Reasonable people can disagree about whether the U.S. Supreme Court should play a role in this controversy. Certainly, after Bush v. Gore, the political cost could be substantial if the high court intervenes. But more important, there are powerful reasons, based on federalism, for the Court not to get involved. This case is not Bush v. Gore, in which the U.S. Supreme Court mercifully ended the most contentious and turbulent election in modern American history.

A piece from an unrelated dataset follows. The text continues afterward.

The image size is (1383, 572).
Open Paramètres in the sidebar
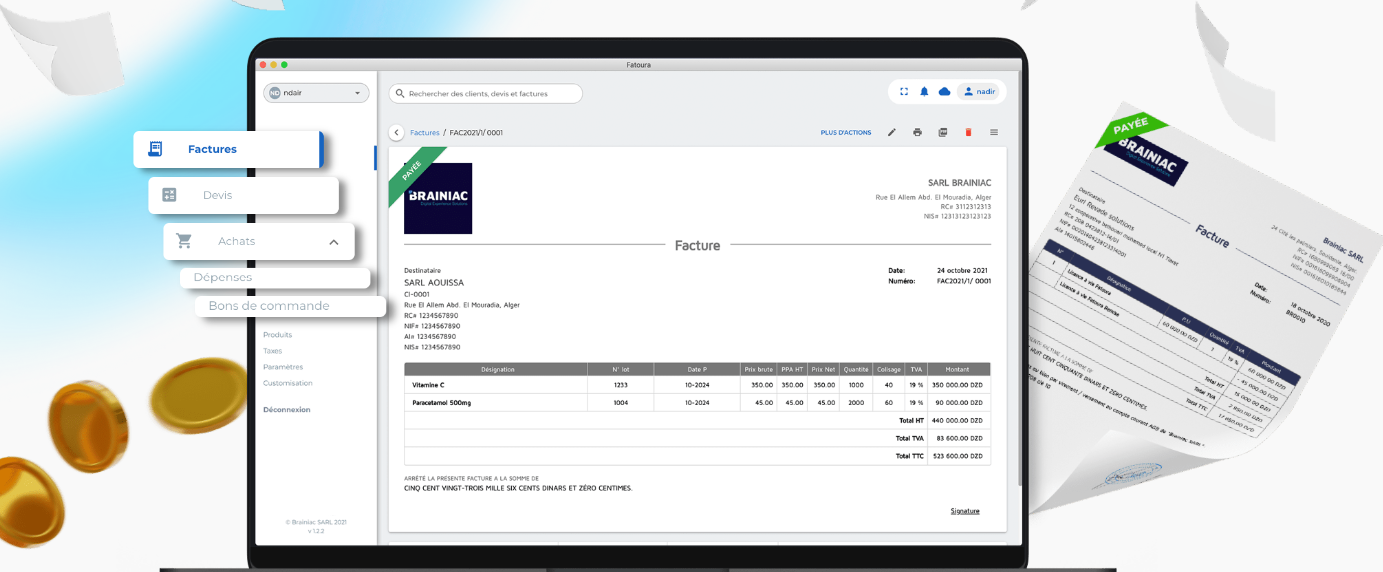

There, seven of nine justices ruled that the Florida vote recounts, conducted pursuant to subjective and contradictory standards, were incompatible with equal protection guarantees in the U.S. Constitution. A five-member majority accepted the Florida Supreme Court’s conclusion that the election scheme established by the Florida legislature was intended to secure a slate of electors immune from challenge by the U.S. Congress. To qualify for immunity, that slate had to be chosen by a specified date that could not possibly be met if further recounts were to ensue. Thus, to allow more recounts would contravene the intent of the legislature, which, under Article II, section 1 of the U.S. Constitution, has plenary power to set the rules for choosing presidential electors.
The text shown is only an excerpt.